Tethered methanol droplet combustion in carbon-dioxide enriched environment under microgravity conditions

Tethered methanol droplet combustion in carbon dioxide enriched environment is simulated using a transient one-dimensional spherosymmetric droplet combustion model that includes the effects of tethering. A priori numerical predictions are compared against recent experimental data. The numerical predictions compare favorably with the experimental results and show significant effects of tethering on the experimental observations. The presence of a relatively large quartz fiber tether increases the burning rate significantly and hence decreases the extinction diameter.
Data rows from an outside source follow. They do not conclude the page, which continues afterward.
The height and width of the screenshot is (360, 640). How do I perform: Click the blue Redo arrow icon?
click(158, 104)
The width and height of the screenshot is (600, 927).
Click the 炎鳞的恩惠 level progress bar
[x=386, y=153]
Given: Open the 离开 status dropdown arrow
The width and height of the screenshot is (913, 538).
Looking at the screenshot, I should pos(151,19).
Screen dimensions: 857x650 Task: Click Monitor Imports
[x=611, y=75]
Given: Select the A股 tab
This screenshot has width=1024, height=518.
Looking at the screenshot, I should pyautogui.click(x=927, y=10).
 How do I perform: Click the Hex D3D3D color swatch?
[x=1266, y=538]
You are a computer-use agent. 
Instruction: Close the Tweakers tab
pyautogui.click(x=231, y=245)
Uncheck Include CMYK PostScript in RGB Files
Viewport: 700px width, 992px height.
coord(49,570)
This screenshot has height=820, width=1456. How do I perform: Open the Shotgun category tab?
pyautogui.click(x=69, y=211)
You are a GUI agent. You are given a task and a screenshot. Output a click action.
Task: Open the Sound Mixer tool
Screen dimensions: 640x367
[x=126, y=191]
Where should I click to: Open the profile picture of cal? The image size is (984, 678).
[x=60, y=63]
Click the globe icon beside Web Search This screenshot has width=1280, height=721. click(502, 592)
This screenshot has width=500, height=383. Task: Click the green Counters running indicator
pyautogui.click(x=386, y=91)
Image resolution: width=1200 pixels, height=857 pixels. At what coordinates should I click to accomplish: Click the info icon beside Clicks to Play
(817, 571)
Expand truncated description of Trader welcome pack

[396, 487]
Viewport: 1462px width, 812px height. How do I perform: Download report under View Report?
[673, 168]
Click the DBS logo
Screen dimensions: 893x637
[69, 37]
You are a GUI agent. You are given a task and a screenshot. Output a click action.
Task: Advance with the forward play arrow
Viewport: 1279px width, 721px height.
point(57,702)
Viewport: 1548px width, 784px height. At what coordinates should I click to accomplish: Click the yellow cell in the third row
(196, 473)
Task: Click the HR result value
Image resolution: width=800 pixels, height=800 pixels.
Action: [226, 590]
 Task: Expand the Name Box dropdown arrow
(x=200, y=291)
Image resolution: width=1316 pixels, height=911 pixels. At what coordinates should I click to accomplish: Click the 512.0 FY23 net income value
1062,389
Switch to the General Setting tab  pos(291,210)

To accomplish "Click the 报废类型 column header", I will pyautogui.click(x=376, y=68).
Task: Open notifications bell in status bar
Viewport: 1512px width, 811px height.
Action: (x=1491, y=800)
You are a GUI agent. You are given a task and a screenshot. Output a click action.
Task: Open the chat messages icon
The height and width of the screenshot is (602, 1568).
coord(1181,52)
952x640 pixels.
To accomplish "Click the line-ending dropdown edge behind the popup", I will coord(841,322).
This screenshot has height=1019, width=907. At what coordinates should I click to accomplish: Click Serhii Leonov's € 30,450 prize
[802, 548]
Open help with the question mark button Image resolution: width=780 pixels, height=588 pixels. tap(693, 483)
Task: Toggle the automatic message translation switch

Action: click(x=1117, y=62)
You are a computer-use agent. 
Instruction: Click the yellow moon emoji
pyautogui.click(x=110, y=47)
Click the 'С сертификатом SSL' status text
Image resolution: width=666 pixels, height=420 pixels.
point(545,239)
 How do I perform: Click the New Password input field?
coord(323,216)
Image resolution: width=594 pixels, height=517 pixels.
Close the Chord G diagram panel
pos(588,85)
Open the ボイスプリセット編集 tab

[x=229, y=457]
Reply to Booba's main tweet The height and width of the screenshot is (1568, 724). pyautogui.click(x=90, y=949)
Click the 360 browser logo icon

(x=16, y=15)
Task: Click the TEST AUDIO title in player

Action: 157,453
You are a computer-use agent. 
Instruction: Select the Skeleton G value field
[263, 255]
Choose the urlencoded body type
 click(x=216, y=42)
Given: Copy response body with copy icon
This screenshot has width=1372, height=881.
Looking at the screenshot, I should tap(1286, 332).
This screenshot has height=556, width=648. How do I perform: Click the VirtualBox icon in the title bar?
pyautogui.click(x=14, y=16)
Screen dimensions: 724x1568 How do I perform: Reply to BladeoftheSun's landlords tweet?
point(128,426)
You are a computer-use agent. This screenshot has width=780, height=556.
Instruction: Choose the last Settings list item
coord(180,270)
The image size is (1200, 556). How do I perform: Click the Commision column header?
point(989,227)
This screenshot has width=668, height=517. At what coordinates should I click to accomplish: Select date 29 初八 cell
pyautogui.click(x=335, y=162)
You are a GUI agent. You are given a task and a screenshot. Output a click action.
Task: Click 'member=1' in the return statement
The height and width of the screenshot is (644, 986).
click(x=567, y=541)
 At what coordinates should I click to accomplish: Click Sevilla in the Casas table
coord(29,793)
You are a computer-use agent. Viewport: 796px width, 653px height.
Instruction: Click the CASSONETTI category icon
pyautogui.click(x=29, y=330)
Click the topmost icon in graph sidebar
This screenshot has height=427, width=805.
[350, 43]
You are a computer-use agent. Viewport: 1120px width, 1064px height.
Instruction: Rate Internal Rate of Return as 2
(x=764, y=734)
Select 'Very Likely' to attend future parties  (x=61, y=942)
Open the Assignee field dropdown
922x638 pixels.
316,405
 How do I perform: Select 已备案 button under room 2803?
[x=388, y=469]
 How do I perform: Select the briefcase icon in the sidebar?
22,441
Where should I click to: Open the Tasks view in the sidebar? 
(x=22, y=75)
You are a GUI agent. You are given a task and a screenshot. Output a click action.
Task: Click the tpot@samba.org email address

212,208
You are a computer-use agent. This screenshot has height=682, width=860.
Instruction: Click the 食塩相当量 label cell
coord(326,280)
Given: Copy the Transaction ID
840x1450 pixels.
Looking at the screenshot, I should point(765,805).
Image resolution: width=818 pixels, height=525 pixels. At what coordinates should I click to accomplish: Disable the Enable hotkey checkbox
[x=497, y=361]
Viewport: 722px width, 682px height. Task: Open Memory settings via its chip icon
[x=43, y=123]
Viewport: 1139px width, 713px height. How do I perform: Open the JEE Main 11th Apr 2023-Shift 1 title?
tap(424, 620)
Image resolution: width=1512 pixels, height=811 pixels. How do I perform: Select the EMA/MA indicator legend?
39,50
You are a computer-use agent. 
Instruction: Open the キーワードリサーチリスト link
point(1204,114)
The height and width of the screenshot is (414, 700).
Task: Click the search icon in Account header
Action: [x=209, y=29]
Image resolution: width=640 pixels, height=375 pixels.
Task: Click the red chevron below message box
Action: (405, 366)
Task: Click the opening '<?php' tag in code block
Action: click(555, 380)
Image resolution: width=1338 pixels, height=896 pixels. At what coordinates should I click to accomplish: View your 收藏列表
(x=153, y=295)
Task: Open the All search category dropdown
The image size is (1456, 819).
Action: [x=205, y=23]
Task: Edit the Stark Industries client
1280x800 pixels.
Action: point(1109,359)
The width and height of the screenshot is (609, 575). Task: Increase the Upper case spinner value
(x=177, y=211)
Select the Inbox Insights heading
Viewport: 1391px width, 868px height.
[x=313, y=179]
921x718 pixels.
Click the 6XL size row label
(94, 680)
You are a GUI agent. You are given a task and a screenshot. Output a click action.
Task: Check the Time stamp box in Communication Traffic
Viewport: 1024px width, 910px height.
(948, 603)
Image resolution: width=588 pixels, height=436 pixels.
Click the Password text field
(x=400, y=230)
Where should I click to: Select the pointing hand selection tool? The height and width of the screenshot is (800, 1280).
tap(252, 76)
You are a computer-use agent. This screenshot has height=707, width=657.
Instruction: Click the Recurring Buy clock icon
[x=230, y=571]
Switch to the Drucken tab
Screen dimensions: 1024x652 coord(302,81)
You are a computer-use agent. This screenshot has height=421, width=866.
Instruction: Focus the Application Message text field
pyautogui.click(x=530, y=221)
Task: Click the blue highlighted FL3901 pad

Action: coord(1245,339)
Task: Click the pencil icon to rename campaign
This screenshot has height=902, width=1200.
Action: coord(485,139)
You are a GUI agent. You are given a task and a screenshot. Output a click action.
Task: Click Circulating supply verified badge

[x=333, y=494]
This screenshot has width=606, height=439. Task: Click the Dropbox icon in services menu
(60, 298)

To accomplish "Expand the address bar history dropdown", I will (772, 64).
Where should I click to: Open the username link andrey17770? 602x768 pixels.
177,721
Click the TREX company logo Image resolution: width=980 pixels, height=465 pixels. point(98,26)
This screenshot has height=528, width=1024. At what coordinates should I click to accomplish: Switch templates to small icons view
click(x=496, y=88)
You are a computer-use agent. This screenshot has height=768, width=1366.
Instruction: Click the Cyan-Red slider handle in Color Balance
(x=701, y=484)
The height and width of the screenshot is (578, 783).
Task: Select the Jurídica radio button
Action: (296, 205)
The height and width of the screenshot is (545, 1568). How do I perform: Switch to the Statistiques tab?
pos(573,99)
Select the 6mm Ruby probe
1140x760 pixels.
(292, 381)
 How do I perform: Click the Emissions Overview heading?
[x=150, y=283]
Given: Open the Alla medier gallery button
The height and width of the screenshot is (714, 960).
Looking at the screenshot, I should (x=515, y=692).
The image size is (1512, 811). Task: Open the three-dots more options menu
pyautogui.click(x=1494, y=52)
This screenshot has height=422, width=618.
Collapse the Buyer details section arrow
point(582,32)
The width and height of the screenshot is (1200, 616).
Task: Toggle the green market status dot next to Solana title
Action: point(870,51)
The simulations further show that the extinction diameter depends on both the initial droplet diameter and the ambient concentration of carbon dioxide. Increasing the droplet diameter and ambient carbon dioxide concentration both of them lead to a decrease in the burning rate and increase in the extinction diameter. The influence of ambient carbon dioxide concentration on extinction shows a sharp transition in extinction for larger size droplets (do > 1.5 mm) due to a change in the mode of extinction from diffusive to radiative control. In addition predictions from the numerical model is compared against a recently developed simplified theoretical model for predicting extinction diameter for methanol droplets, where the presence and heat transfer contribution of the tether is not taken into account implicitly. The numerical results suggest some limitation in the theoretical modeling assumptions for favorable comparisons with the experimental data.